TASK BRIEF: Gather all lines in the data that hold the string "will".

Stored records:

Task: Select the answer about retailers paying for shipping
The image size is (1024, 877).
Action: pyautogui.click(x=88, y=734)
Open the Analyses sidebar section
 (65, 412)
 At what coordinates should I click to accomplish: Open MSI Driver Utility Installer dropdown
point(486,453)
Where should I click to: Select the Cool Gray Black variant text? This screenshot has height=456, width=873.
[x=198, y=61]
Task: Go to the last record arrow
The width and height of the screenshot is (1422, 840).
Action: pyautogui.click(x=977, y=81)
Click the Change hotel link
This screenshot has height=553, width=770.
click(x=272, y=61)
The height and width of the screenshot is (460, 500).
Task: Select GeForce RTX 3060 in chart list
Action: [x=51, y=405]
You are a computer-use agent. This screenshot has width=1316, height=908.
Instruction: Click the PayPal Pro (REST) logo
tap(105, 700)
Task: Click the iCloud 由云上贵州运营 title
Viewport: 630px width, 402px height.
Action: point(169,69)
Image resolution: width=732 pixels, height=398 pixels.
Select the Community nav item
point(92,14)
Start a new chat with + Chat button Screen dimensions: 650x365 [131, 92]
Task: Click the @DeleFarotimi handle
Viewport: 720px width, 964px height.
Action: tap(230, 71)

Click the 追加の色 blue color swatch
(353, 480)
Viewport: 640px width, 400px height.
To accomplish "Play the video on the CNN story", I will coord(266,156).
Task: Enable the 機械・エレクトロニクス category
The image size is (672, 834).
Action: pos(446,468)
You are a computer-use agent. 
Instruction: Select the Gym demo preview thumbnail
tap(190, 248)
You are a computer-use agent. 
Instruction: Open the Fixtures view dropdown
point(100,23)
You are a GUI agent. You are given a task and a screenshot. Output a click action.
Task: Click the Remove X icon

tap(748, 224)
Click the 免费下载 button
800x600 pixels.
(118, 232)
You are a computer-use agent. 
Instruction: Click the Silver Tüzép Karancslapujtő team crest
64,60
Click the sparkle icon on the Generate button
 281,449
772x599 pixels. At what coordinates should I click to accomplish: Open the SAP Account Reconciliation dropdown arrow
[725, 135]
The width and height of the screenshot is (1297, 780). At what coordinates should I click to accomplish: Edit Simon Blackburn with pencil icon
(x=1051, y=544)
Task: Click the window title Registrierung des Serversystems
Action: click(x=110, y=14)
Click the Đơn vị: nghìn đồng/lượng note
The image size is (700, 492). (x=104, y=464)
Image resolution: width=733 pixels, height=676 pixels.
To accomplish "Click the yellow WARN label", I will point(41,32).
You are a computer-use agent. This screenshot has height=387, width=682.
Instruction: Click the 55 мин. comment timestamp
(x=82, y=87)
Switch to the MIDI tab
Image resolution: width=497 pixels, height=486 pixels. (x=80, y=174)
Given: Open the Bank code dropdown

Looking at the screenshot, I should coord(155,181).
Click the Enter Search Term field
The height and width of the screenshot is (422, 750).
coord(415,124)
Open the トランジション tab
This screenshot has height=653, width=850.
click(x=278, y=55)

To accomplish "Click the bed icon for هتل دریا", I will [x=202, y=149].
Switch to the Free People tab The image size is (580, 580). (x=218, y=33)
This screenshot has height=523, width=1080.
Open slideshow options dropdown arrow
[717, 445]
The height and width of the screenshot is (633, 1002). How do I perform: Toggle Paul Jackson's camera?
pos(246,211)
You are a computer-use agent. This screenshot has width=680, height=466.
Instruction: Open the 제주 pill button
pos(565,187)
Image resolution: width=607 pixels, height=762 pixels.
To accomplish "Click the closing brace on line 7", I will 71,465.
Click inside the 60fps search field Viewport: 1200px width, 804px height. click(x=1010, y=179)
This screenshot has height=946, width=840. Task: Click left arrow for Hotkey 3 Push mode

TASK ANSWER:
To accomplish "Play the video on the CNN story", I will coord(266,156).
To accomplish "Click the yellow WARN label", I will point(41,32).
To accomplish "Click the bed icon for هتل دریا", I will [x=202, y=149].
To accomplish "Click the closing brace on line 7", I will 71,465.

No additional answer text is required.